Founded by former Google employees Michael Fox and Mike Knapp; and with Fox’s wife Jodie, the business’ “Director of Fashion”, the site has gained a lot of attention since coming out of stealth a few months ago, and rightly so.

Every single woman I have shown the site to, without fail, has looked like a kid on Christmas Day. Admittedly I was showing many of them the site on the actual Christmas day, which may have had an influence on their look, but that small fact aside there’s no doubt that the site is a winner for a large chunk of the fairer half of the population.

Adding to the hype surrounding Shoes of Prey, the site has just been announced as a finalist in the TechCrunch Crunchie Awards category of Best Bootstrapped Startup. More importantly though, they’ve also been nominated in The Next Web Australia Awards in a number of categories and will no doubt feature in the finalists there too.

So what is it about Shoes of Prey that makes the site so interesting?

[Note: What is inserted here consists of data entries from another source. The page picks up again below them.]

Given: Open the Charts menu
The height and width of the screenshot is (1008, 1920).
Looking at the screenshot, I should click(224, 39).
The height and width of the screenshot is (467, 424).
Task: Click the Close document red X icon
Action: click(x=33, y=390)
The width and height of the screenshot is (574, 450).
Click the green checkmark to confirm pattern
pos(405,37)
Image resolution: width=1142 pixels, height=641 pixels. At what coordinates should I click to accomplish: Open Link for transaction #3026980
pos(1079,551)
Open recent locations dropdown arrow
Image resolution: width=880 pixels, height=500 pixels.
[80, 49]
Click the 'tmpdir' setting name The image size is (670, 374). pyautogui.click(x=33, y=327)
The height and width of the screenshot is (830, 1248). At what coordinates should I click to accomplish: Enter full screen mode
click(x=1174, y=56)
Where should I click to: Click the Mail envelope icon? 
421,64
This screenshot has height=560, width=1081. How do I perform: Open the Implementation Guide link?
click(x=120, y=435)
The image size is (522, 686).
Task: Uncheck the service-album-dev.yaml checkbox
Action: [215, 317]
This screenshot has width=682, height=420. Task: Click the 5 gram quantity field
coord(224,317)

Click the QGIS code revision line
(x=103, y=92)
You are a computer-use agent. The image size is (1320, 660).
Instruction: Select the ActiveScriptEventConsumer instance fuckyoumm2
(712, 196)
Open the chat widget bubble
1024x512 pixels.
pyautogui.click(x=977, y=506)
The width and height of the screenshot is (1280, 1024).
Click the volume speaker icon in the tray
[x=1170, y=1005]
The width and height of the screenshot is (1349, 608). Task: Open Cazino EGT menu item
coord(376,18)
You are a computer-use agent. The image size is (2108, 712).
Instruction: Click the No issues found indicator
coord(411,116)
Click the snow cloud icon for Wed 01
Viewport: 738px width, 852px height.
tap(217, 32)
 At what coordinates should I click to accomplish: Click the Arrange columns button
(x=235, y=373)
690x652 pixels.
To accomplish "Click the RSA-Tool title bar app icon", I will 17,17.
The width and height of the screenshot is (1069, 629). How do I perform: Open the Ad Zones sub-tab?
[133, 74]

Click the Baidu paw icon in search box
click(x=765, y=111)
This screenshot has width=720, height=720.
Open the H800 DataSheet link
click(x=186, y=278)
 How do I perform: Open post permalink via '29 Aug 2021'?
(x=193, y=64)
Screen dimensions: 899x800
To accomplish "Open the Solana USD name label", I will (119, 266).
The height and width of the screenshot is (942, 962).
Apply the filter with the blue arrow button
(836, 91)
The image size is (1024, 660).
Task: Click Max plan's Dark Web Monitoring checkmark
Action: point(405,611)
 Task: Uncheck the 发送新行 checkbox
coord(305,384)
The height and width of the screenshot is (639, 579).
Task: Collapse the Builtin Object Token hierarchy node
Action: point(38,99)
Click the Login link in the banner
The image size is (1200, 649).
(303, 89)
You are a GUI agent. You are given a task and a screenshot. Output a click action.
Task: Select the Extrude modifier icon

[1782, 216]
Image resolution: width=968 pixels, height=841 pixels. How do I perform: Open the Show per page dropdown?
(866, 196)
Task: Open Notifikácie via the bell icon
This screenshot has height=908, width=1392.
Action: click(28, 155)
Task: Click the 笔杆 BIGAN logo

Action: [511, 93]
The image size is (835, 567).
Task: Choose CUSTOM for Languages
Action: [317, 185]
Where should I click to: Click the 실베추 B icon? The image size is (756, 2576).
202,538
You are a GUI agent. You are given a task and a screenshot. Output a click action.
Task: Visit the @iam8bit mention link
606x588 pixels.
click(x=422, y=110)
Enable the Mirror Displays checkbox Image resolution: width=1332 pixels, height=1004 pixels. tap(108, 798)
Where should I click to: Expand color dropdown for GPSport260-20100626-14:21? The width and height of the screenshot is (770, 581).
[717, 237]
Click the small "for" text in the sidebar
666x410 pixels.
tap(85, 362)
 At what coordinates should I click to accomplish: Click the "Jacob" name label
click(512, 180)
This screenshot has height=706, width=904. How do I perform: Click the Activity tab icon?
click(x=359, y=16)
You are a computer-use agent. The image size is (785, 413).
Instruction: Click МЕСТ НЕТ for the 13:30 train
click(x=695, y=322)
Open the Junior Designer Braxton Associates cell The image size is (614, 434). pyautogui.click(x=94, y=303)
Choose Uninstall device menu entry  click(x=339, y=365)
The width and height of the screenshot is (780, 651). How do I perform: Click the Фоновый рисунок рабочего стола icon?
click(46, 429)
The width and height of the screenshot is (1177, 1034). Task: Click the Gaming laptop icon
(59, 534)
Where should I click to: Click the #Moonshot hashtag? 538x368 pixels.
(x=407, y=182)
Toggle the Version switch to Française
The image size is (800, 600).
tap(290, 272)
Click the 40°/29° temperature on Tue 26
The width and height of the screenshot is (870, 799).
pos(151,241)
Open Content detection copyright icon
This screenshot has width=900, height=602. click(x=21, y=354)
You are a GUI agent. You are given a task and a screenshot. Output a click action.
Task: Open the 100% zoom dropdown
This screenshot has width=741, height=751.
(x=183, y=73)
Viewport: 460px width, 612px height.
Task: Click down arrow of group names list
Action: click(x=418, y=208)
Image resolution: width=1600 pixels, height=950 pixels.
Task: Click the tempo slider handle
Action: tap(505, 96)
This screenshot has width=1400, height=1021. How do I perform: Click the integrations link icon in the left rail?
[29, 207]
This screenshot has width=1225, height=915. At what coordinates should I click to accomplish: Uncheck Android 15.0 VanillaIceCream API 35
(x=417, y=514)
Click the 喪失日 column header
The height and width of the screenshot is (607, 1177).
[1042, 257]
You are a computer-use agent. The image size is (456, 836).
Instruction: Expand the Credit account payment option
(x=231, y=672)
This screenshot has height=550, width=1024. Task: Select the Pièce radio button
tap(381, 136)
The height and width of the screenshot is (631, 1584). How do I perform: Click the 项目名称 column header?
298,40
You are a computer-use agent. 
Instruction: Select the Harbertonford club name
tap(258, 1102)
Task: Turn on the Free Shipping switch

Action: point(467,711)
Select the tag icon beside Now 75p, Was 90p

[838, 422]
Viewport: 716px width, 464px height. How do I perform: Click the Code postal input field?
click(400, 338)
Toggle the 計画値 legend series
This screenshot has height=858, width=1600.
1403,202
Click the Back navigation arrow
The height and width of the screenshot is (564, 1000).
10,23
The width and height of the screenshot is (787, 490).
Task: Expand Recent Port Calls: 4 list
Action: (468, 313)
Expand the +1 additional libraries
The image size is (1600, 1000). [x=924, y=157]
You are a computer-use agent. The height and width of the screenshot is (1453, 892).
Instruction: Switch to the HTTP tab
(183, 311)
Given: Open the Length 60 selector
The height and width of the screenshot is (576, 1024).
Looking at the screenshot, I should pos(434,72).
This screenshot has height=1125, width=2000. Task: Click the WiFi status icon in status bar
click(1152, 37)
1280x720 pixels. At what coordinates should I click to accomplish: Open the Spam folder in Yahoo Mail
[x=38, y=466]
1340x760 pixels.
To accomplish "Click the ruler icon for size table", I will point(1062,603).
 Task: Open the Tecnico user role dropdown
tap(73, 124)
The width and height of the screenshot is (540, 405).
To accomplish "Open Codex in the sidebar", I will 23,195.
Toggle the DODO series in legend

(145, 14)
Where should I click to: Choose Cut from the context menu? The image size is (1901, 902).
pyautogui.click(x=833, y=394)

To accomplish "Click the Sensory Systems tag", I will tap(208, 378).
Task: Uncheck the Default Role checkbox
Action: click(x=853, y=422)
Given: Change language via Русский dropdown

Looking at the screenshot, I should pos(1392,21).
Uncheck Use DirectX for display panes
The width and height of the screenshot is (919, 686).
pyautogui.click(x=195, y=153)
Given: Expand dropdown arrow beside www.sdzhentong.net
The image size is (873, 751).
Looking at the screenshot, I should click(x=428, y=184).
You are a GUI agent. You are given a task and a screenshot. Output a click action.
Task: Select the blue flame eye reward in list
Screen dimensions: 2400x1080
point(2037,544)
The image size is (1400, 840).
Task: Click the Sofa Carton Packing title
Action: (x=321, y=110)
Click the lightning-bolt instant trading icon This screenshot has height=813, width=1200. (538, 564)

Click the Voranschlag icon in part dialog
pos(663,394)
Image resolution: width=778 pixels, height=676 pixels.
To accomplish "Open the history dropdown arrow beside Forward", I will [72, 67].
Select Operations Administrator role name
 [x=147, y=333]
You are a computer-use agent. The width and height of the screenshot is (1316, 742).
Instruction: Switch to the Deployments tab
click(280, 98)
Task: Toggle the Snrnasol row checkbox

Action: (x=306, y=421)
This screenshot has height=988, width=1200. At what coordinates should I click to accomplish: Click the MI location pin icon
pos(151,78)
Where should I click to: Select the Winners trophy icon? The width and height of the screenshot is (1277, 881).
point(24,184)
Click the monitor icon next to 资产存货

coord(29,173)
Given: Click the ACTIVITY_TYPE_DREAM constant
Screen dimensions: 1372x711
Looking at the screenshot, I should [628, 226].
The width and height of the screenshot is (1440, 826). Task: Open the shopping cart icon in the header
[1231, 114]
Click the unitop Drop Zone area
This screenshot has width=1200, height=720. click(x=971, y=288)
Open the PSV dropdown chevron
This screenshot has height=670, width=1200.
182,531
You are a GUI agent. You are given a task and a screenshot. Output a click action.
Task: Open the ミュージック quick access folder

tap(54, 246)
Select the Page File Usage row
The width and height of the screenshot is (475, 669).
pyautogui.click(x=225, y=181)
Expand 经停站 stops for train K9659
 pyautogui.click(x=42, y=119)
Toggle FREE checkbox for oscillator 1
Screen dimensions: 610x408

First of all, it’s the number of options – Shoes of Prey’s simple online shoe-designer can be used to create 3.81 x 10^22 types of shoes that’s 381 followed by 20 zeros!

Secondly, it’s the customer service side of things like their Guaranteed Gratification Policy – if the shoes don’t fit, or just don’t fit your dream, then you can send them back for a full refund!

But, most importantly, it’s a great example of what will no doubt be an evermore-popular component of e-commerce – the web of real, customisable things.

Need proof? Check out Milk or Sugar and its collection of sites that allow you to order custom goods online.

Between real customisable things, rapid prototyping and the growing trend towards user-led innovation, it’s clear that we’re in for a change in the way that many of the things we buy are developed, created and distributed.

The current popular model, where companies come up with stuff they think we might want, mass produce it, then squeeze the f*** out of suppliers in order to compete on price, leaves little room for smaller producers to compete globally.

Sure there are artisan sites like Etsy and RedBubble, but customisation is about something different.

What customisation does is allow businesses to compete at scale on a new form of value – the “me” in a world of impersonal mass-produced goods.

Nike know it. So do Ralph Lauren. But they and the other big boys playing in the space are working both sides of the game. That’s not showing any real commitment to the cause and will do little to counter the real winners from this movement – startups, like Shoes of Prey who, by building a business purely on customization, will shift the demand curve rather than moving up or down it.

It’s been a long time coming, researchers have been writing papers on the idea of mass customization for almost 15 years, but when women are prepared to buy something as personal and important as a custom pair of shoes online you know the movement’s time is near.